Tourism isn't defensive; only culture is. Tourism is sort of defensive for other civs of your same ideology if you are actually trying to work with them. But it doesn't protect you at all.

This is entirely untrue. Ideological unhappiness is a function of the difference between influence levels. If two civs have different ideologies but the same level of influence over each other, neither will have any ideological unhappiness from the other.
 
I wonder how things would be if Revolutionary Wave increases unhappiness by 1 each turn. For the civ, either fix culture/tourism or happiness, otherwise the hole gets deeper.

Also, make the receiving penalties from ideological pressure not as sharp.
 
Tourism/culture victory is almost always going to require smashing the two or three that are rivaling you. Might even need to wipe them out.

Can that be helped? I don't see how.

Maybe if there was a measure you could pass in the Congress, to suppress them somehow? I know you can get world ideology. What if you could embargo someone's tourism? Make their country into a no-visit zone?
 
Really? getting a 20+ pop city to flip over to you is "not doing anything"? (happened to me a handful of times if I'm super dominant with my tourism) It takes 20 turns to come out of resistance, but you can sell it to another civ or to the first one (a city'll flip again soon enough) for ungodly amounts of gold/resources, which may easily equal all the trade deals you made in that game... something like 10k gold (as long as you hog all the mercantile CS to yourself the AI tends to overexpand)

You need to MAKE the rival civ unhappy (don't just hope for it) bribe them into wars with their friends (so lux trades cease) Steal their CS allies (or have a warmonger kill off that CS), send in GM and use GW when the stats are borderline. Get world ideology passed. etc.
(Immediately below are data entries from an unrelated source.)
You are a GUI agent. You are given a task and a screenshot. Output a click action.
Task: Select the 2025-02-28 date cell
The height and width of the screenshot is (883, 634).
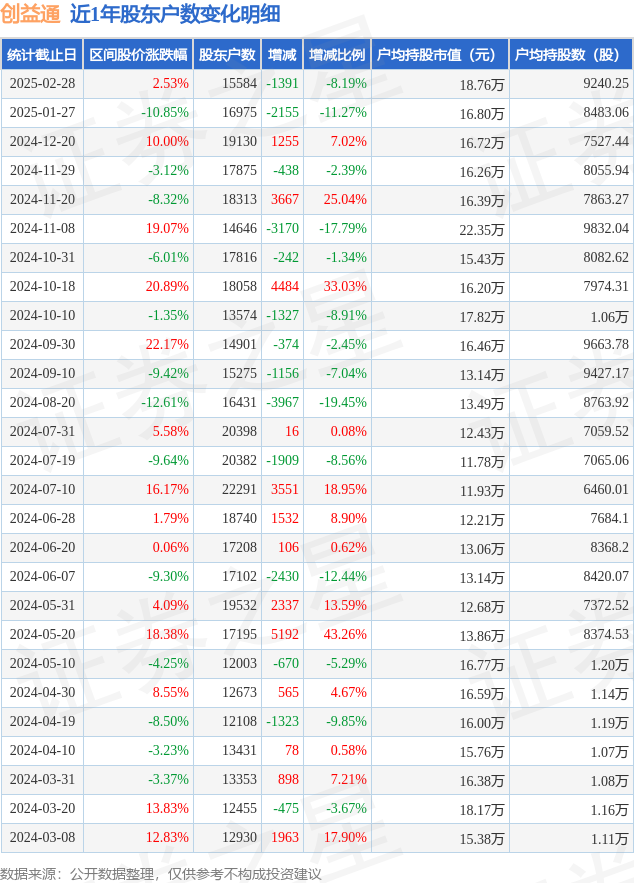pyautogui.click(x=42, y=83)
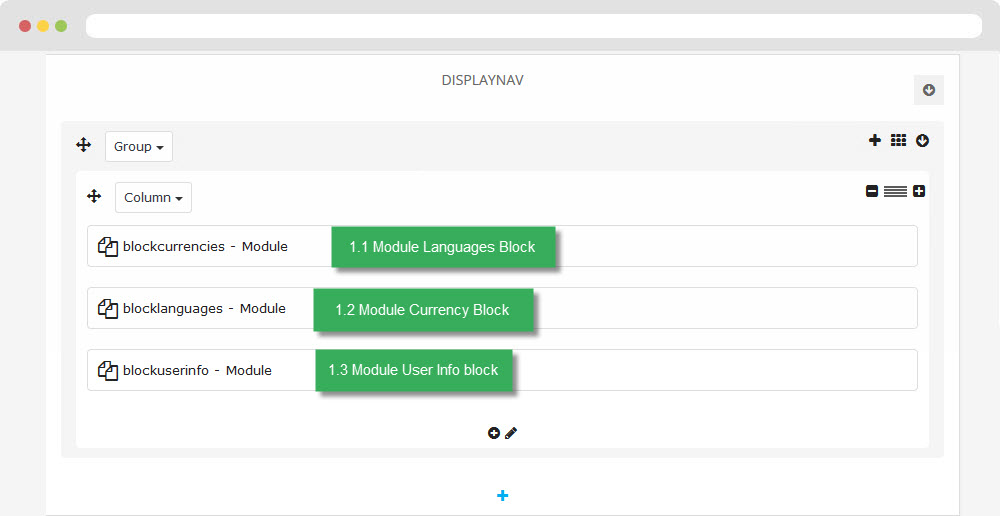Click the Group move handle icon
Viewport: 1000px width, 516px height.
pos(84,145)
Also causing rebels (infantry and machine guns even) to spawn in your rival territories when they are already embroiled in a war of their own without taking any diplo hit from DoW yourself? Priceless!

The only complaint I have is that when a city flips, it should be as if you used a MoV or Austria's UA on it, so no resistance, and the city can go to work immediately (after all, the citizens willingly joined you)

Well, you just listed the reasons why I think it's generally a joke - note I said generally. There might be a handful of times when it's actually useful, but I haven't encountered one myself.

1) It spends forever in resistance.

2) The city can land you yourself in a giant unhappy hole - or edge you closer to it anyway and you have no way to prevent it

3) When it happens the game is usually already over for the civ losing the city, and for the civ gaining it, it often is also quite meaningless - you have already won. In fact, if a city sized 20 city flips, you are quite likely less than 20 turns away from victory, or you are on your way to conquering that civ with the unassailable culture buffer that you can't beat with your tourism.

4) You are assuming that there's an AI with the gold/willingness to take it. Often that's not the case. Sure, you can just sell it for whatever, even peanuts, but then it sort of defeats the purpose of the city flipping in the first place, no?

As it is the city flipping is a mechanism that seems to only trigger when a civ is already a runaway winner - usually you. It does usually nothing for civs that are still vying for winning because it doesn't happen - which is where the effect will actually come in handy. If revolutionary wave is what it sounds like, then there ought to be more severe consequences that happens continually (and probably ramping up gradually if the situation is not resolved) instead of just being something that is easily suppressed with a lot of smiles.